◆ **What is being asked**: Copy out every line of the data, starting at the line containing "This screenshot has width=800, height=511." and continuing through to the end. Omit the pictures.

# # # # #

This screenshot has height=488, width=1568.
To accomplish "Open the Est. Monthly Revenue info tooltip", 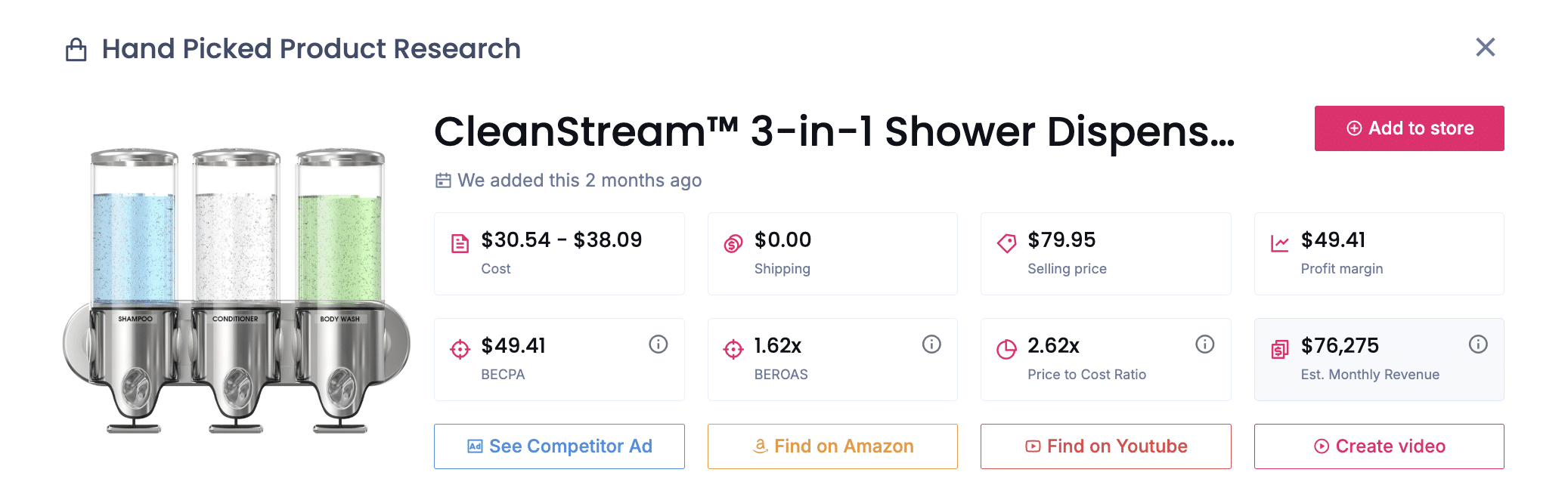I will (1480, 344).
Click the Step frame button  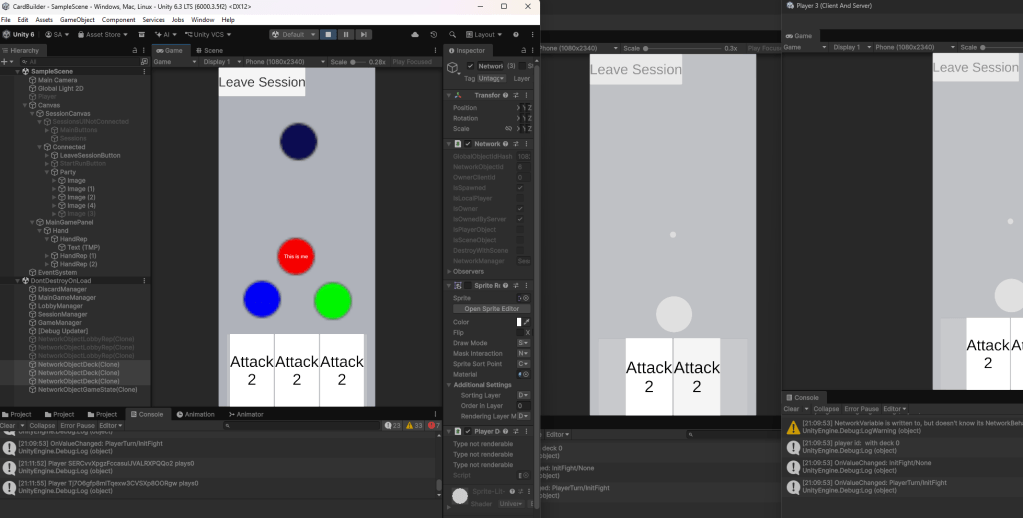point(364,34)
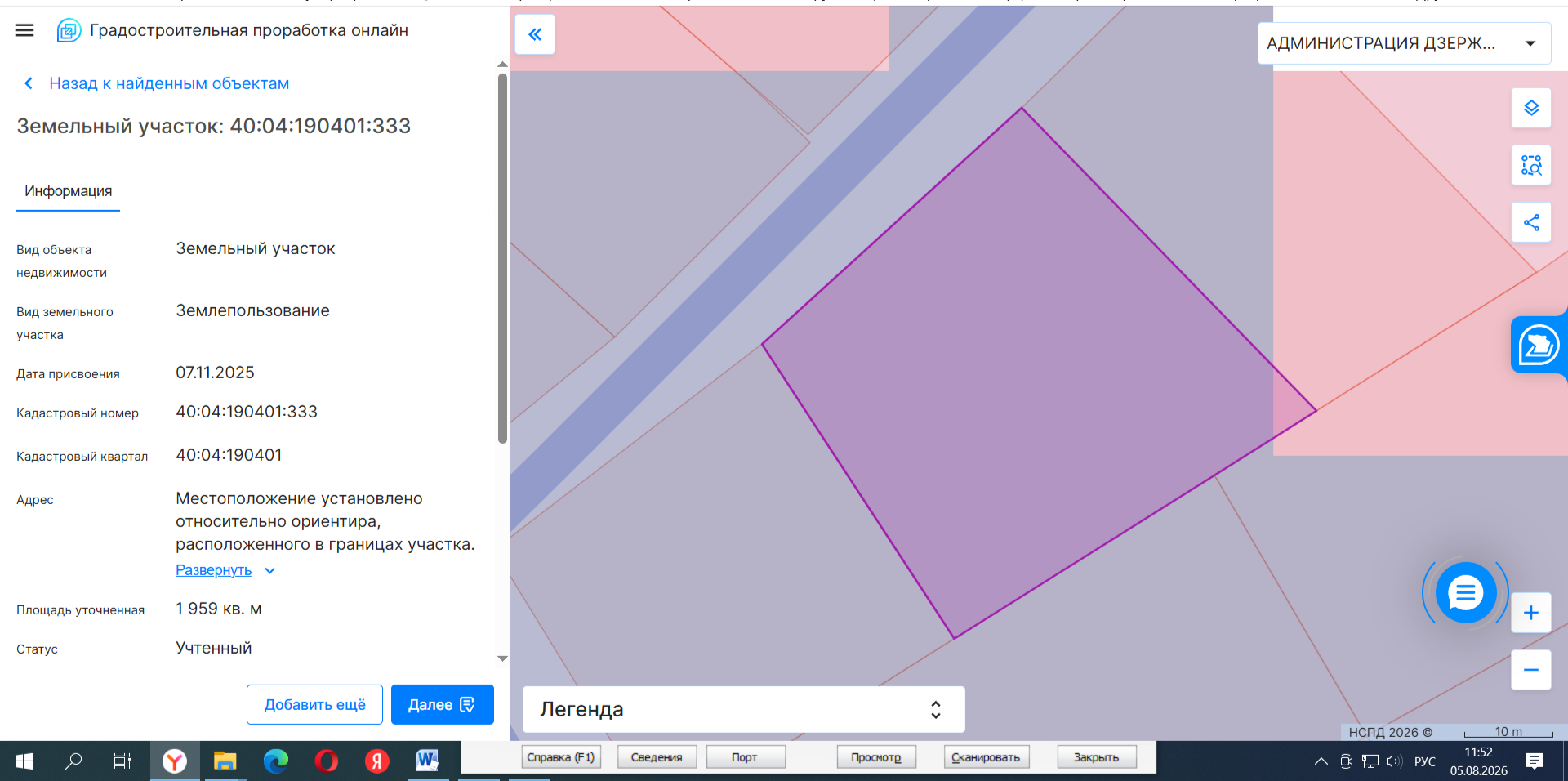Click the Далее button

[443, 704]
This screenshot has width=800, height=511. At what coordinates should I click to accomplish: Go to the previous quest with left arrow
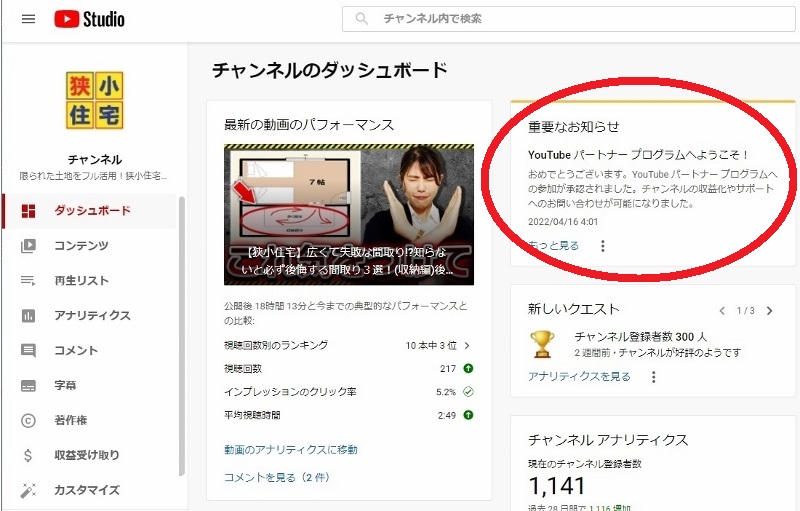(x=722, y=311)
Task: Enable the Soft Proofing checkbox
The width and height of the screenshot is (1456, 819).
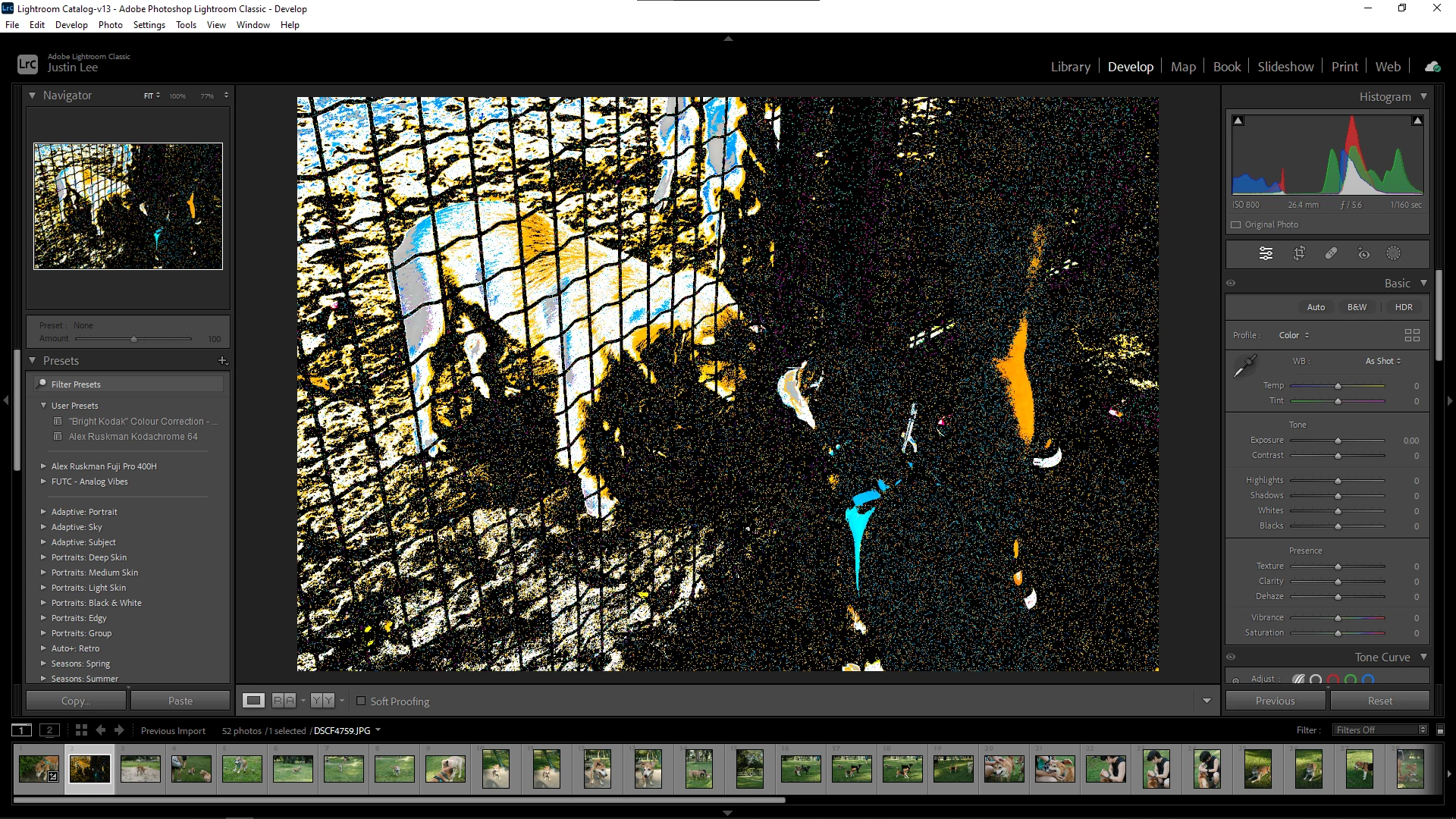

# # # # #

◆ **Task output**:
This screenshot has width=800, height=511. At what coordinates should I click to accomplish: Go to the previous quest with left arrow
(x=722, y=311)
Task: Enable the Soft Proofing checkbox
The width and height of the screenshot is (1456, 819).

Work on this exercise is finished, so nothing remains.